I want to respond to Fred Moulton’s claims in his Letter to the Editor in the March 3 Tribune because it bothers me when the truth is mangled so completely. I searched the Internet for the “World Murder Statistics compiled by the World Health Organization” and found the chart he used. It appeared on several conservative websites, but his information appears to be old, and the conclusions based on the chart are false. The statistics he used placed the United States in the 110th position among the world’s countries in intentional homicides (which include gun homicides and homicides caused by other means). A more recent chart that I found on Wikipedia placed the United States at 95th. (https://en.wikipedia.org/wiki/List_of_countries_by_intentional_homicide_rate)

While 95th place still appears to be low, the statistics are misleading because the comparison includes all of the countries of the world. Remove the underdeveloped and developing countries, and the United States appears in the #1 spot in intentional homicides. Every single country with a higher murder rate than the United States is a second or third world country.

All of the other statements on the chart Mr. Moulton used are lies. The most blatant falsehood is the claim that all of the countries with a higher homicide rate than the US have “a 100 percent ban on private gun ownership.” This information is SO easy to verify, but Mr. Moulton didn’t question it. I researched the top countries: Honduras, Venezuela, South Africa, Brazil, and Russia.

Honduras does not ban citizens from owning guns. 9MM handguns can be legally purchased. (Politifact)

Venezuela has a private gun ownership ban by the Chávez presidency with poor gun control. Much of the murder rate is attributed to the corruption of Venezuelan authorities. (Wikipedia)

In South Africa, “ownership of a firearm is conditional on a competency test and several other factors, including background checking of the applicant, inspection of an owner’s premises, and licensing of the weapon by the police introduced in July 2004.” (Wikipedia) While their murder rate is still very high, a “…number of sources… suggest that there has been a general decline in firearms-related crimes since 2004.” (Library of Congress - loc.gov)

“Brazil has a number of gun laws to help curb illegal ownership and use of guns, but they are not banned.” (brazil.org)

Russia: Russian citizens over 18 years of age can obtain a firearms license after attending gun-safety classes and passing a federal test and background check.

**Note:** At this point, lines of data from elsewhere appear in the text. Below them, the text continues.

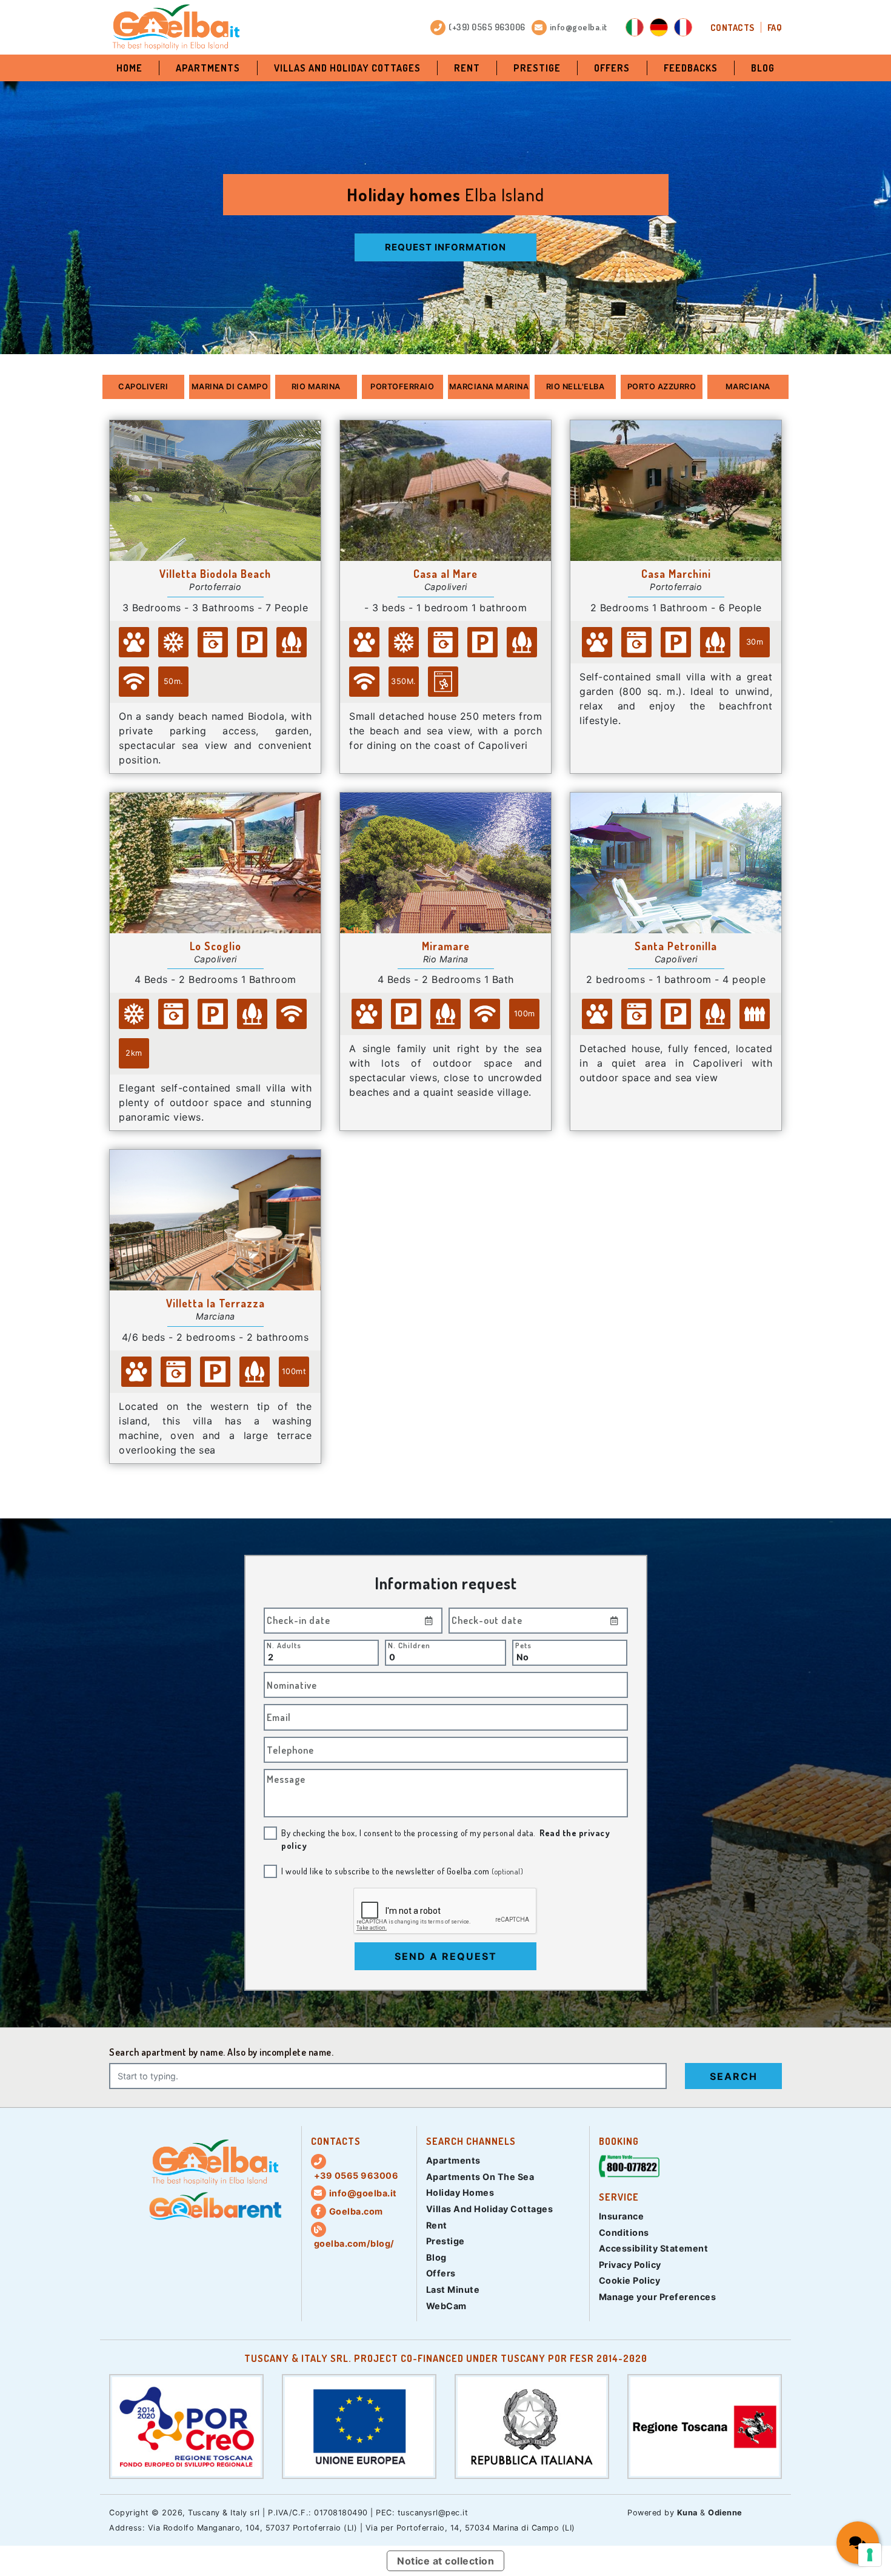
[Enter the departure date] (614, 1620)
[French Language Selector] (683, 27)
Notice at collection (445, 2561)
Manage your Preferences (657, 2297)
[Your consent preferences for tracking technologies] (869, 2554)
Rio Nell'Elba (575, 386)
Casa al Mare (445, 573)
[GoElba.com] (215, 2162)
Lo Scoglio (215, 946)
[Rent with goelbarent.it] (215, 2206)
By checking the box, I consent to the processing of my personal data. (445, 1839)
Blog (763, 68)
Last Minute (453, 2289)
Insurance (621, 2216)
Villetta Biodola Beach (215, 573)
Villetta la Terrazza (215, 1303)
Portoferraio (402, 386)
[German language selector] (659, 27)
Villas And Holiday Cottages (347, 68)
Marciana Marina (489, 386)
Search (734, 2076)
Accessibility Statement (654, 2248)
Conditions (624, 2232)
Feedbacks (691, 68)
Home (129, 68)
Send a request (446, 1956)
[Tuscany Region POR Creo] (186, 2426)
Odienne (725, 2512)
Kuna (687, 2512)
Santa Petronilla (676, 946)
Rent (467, 68)
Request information (445, 247)
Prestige (537, 68)
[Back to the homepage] (176, 27)
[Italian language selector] (635, 27)
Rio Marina (316, 386)
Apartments (208, 68)
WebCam (446, 2306)
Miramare (446, 946)
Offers (612, 68)
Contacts (732, 27)
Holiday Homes (460, 2192)
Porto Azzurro (661, 386)
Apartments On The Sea (480, 2177)
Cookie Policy (630, 2280)
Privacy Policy (630, 2264)
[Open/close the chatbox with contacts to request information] (857, 2542)
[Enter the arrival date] (429, 1620)
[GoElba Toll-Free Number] (629, 2169)
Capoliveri (143, 386)
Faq (775, 27)
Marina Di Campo (230, 386)
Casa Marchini (676, 573)
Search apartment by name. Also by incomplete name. (221, 2052)
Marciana (748, 386)
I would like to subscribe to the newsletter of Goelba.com (402, 1870)
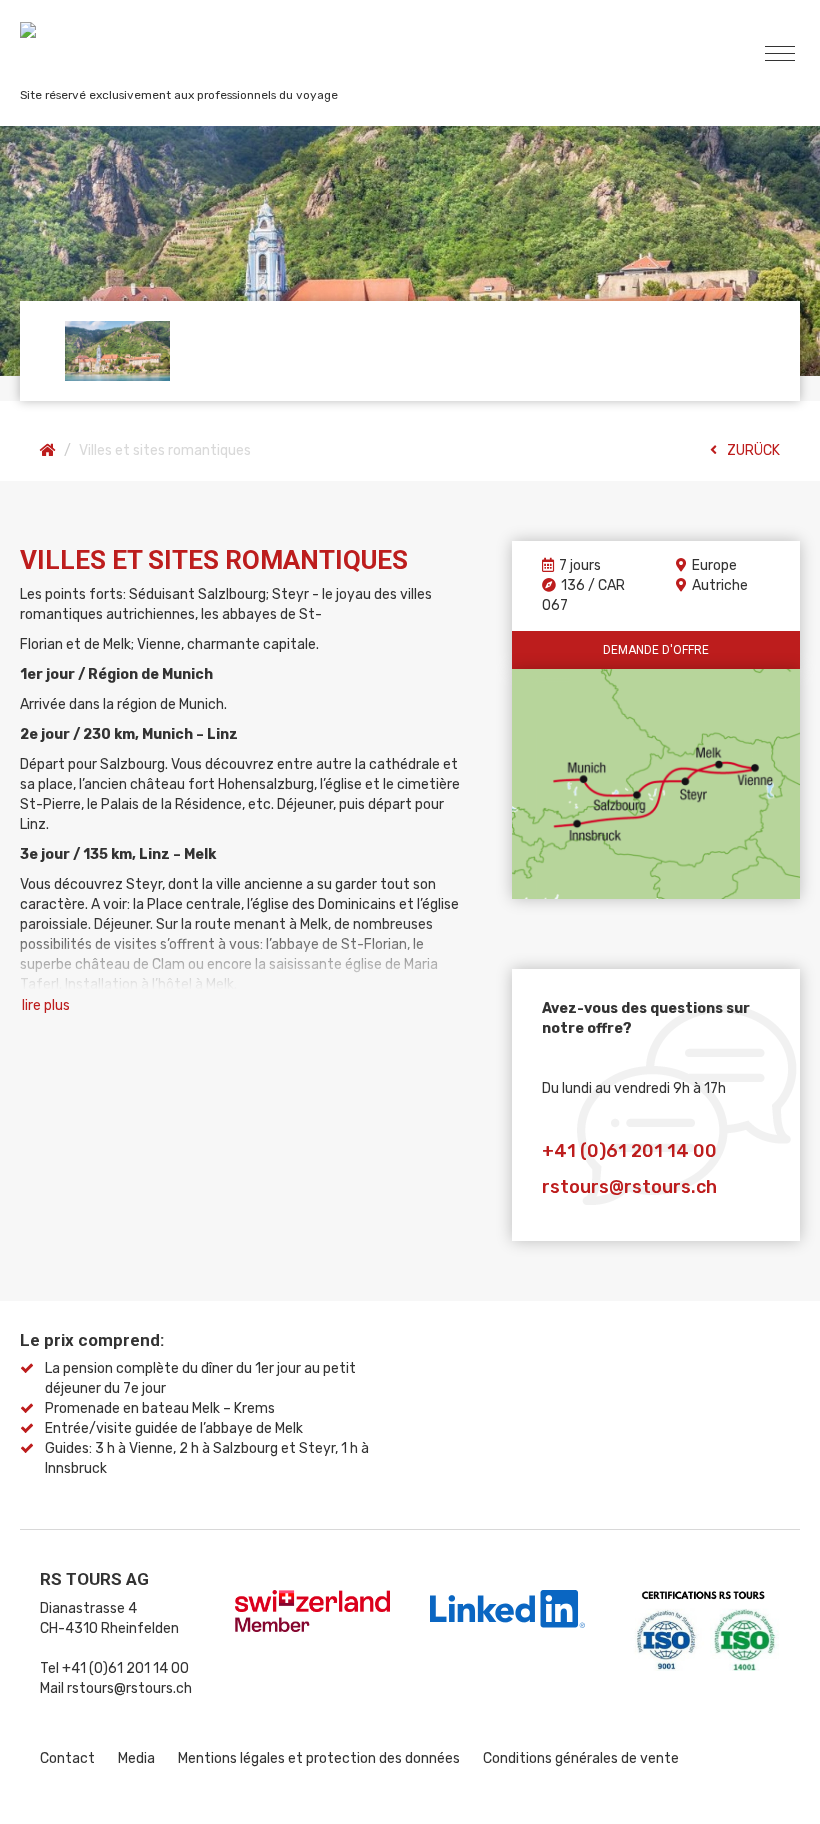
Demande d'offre (656, 650)
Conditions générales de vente (581, 1758)
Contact (67, 1758)
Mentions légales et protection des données (319, 1758)
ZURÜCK (753, 450)
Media (136, 1758)
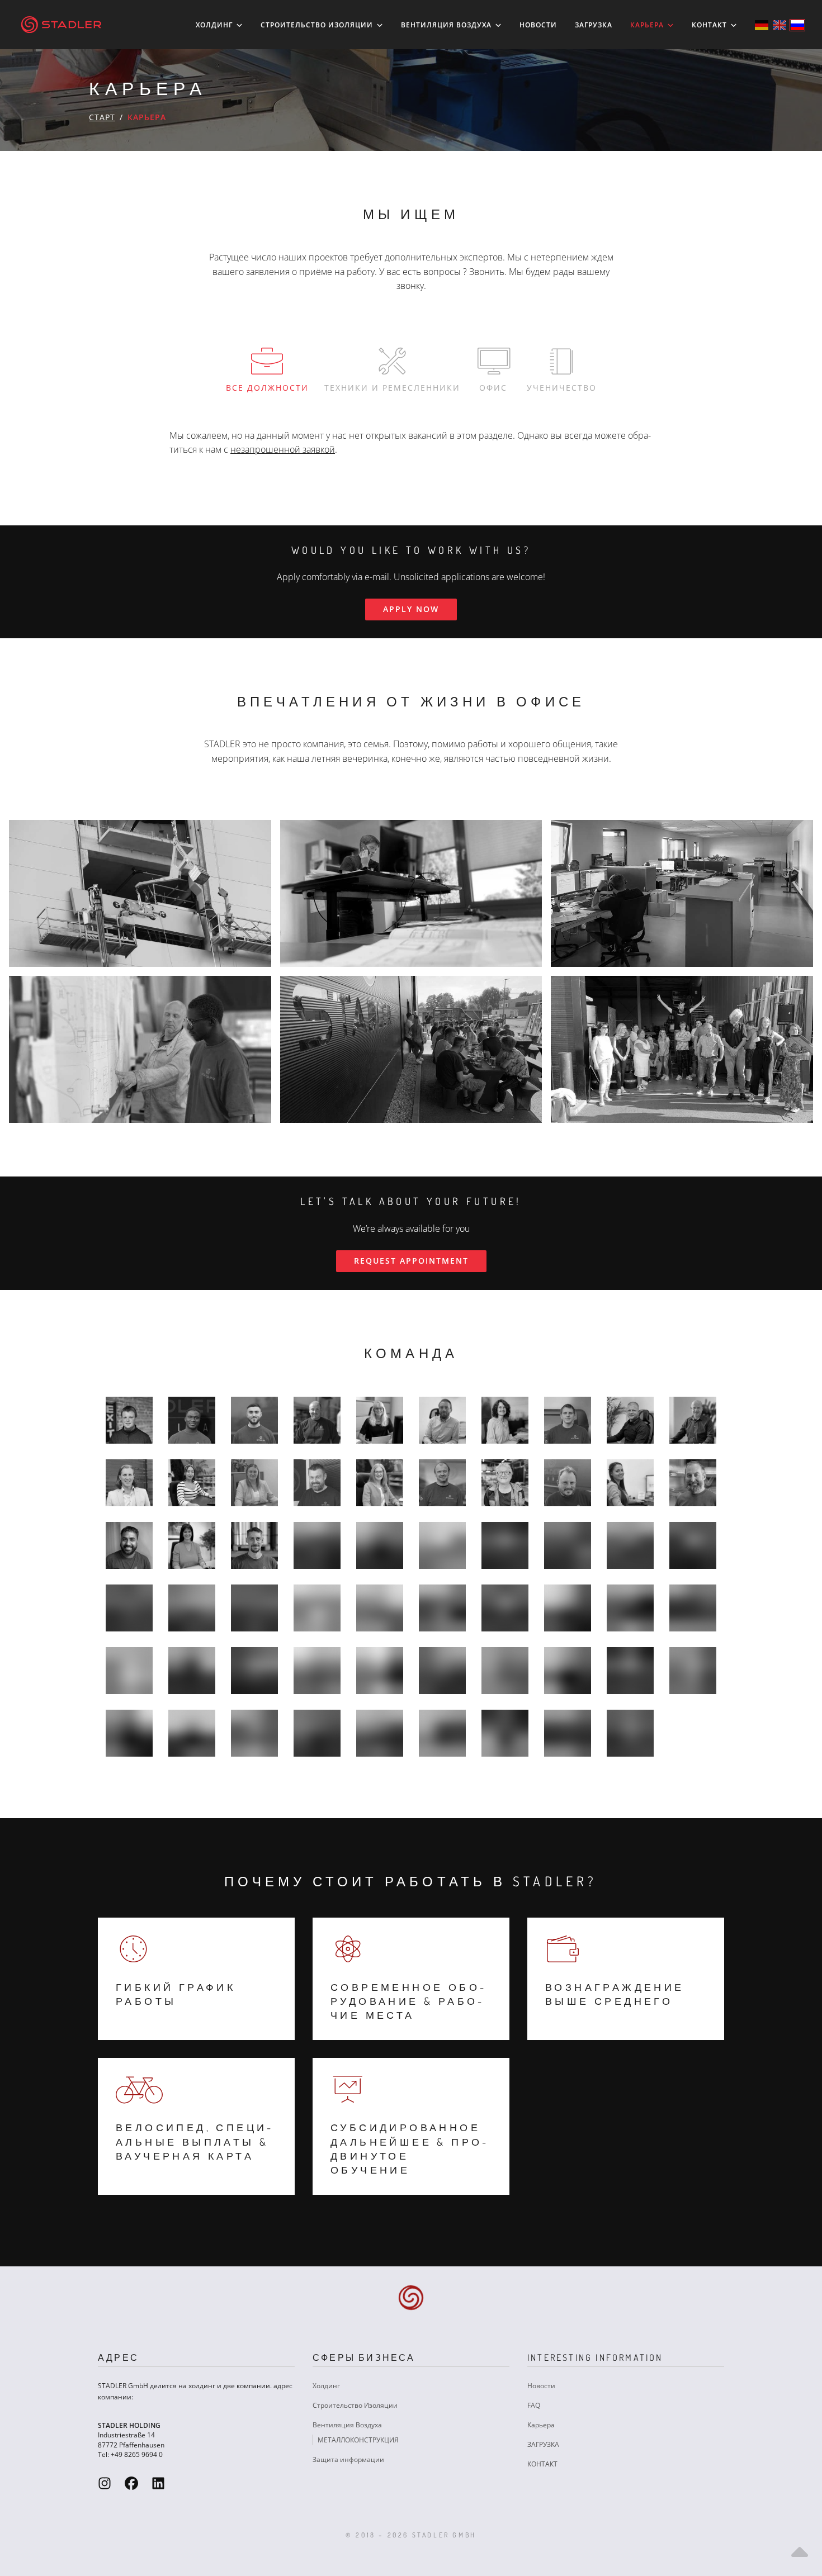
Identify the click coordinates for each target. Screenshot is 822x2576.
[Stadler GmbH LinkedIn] (158, 2483)
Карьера (648, 25)
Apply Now (411, 609)
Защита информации (348, 2459)
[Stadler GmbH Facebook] (131, 2483)
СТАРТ (102, 117)
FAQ (533, 2405)
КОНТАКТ (710, 25)
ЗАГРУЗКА (593, 25)
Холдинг (215, 25)
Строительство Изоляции (318, 25)
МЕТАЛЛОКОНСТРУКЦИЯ (358, 2440)
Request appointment (411, 1260)
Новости (538, 25)
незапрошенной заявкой (282, 449)
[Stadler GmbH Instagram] (104, 2483)
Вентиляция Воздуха (447, 25)
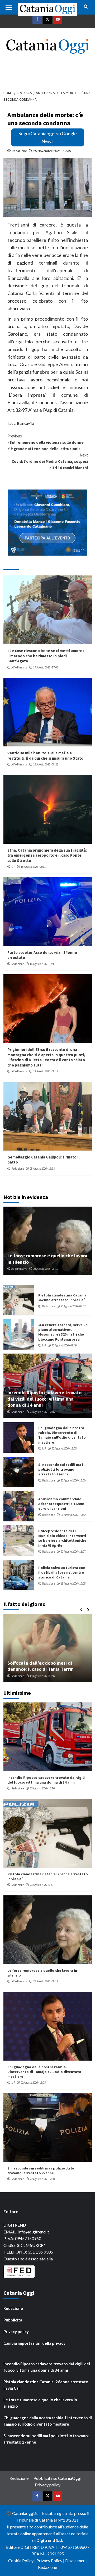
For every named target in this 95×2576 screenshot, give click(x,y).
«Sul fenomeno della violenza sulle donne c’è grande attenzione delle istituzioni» (45, 442)
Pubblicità (12, 2320)
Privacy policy (16, 2331)
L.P (13, 867)
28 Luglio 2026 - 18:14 (45, 1676)
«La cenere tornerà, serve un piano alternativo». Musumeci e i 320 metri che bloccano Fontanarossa (63, 1332)
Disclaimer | (76, 2560)
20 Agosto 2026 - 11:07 (73, 1551)
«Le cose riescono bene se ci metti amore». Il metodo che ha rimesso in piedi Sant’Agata (46, 655)
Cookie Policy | (22, 2560)
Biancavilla (25, 423)
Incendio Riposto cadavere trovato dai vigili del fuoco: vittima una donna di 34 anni (44, 1398)
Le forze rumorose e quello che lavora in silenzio (40, 2402)
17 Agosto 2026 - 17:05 (45, 667)
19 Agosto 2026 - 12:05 (73, 1583)
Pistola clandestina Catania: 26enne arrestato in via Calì (63, 1297)
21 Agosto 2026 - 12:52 (73, 1515)
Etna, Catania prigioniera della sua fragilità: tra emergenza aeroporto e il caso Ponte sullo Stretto (47, 855)
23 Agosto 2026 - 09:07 (73, 1306)
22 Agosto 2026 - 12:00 (73, 1480)
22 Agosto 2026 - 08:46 (64, 1345)
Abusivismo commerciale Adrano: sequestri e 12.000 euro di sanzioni (61, 1504)
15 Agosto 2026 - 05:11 (33, 867)
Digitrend (45, 2540)
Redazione (19, 151)
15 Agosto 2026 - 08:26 (45, 764)
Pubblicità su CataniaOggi (57, 2478)
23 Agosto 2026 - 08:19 (45, 1269)
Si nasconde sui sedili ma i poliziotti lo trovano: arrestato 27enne (60, 1469)
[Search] (86, 6)
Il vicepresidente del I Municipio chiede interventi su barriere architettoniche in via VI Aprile (62, 1538)
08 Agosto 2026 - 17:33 (42, 1168)
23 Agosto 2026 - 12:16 (42, 1412)
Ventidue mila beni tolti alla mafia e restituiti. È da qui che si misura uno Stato (45, 755)
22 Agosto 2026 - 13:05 (64, 1448)
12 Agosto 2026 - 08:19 (45, 1071)
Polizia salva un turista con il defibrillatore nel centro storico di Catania (61, 1572)
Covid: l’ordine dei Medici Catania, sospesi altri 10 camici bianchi (50, 461)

Their homicide count was as high as 47,870 in 1993 before stricter gun control laws were enacted. They reported a count of 16,232 in 2015. (Wikipedia)

Conversely, five countries with very strict gun laws have very low homicide rates. In 2015, Canada had 604, Australia had 236, the United Kingdom had 594, Japan had 395, and China had 10,083 (out of a population of 1.379 billion). The United States had more homicides in 2015 than all of those countries combined.

As for Mr. Moulton’s claim about Switzerland, that, too, is false. Switzerland has gun control, and they don’t mandate that every household have at least one gun. According to the Library of Congress (loc.gov), “Switzerland has a comprehensive gun-control regime that is governed by federal law and implemented by the cantons… The Swiss Weapons Act requires an acquisition license for handguns and a carrying license for the carrying of any permitted firearm for defensive purposes.” Automatic weapons in Switzerland are banned.

I don’t want guns banned in the U.S. and no liberal that I know does. Let me repeat that. I don’t want guns banned in the U.S. and no liberal that I know does. I’m tired of conservatives like Mr. Moulton claiming that “liberals are striving in every way they know, to do away with guns.” This. Is. Not. True.

I believe that the NRA’s interpretation of the 2nd amendment has been taken to an extreme and needs to be better defined, but I don’t want to eliminate it. I believe in universal background checks. I believe in a three-day wait period for the purchase of a gun. I believe that domestic abusers and the mentally ill should not be able to purchase or own guns. I believe that the age limit to purchase a gun should be raised from 18 to 21.

I believe that the people who teach our country’s children should not be asked to carry guns. The suggestion that they should dumbfounds me. Teachers should teach; they shouldn’t have to go into combat to do it.

As for bans, I believe that assault weapons should be banned. They are weapons of war developed for the battlefield. They account for the vast majority of mass shootings in this country. “Gun massacres fell significantly during the time the assault weapons ban was in place [1994-2004], and skyrocketed after the ban lapsed in 2004.” (Washington Post)

The thing that bothers me the most is that Mr. Moulton – and I’m sure countless others – choose to blindly believe what the conservative media reports instead of insisting on knowing the truth. I can’t make people want to know the truth behind the stories they read or hear, but I refuse to allow the lies to go unchallenged.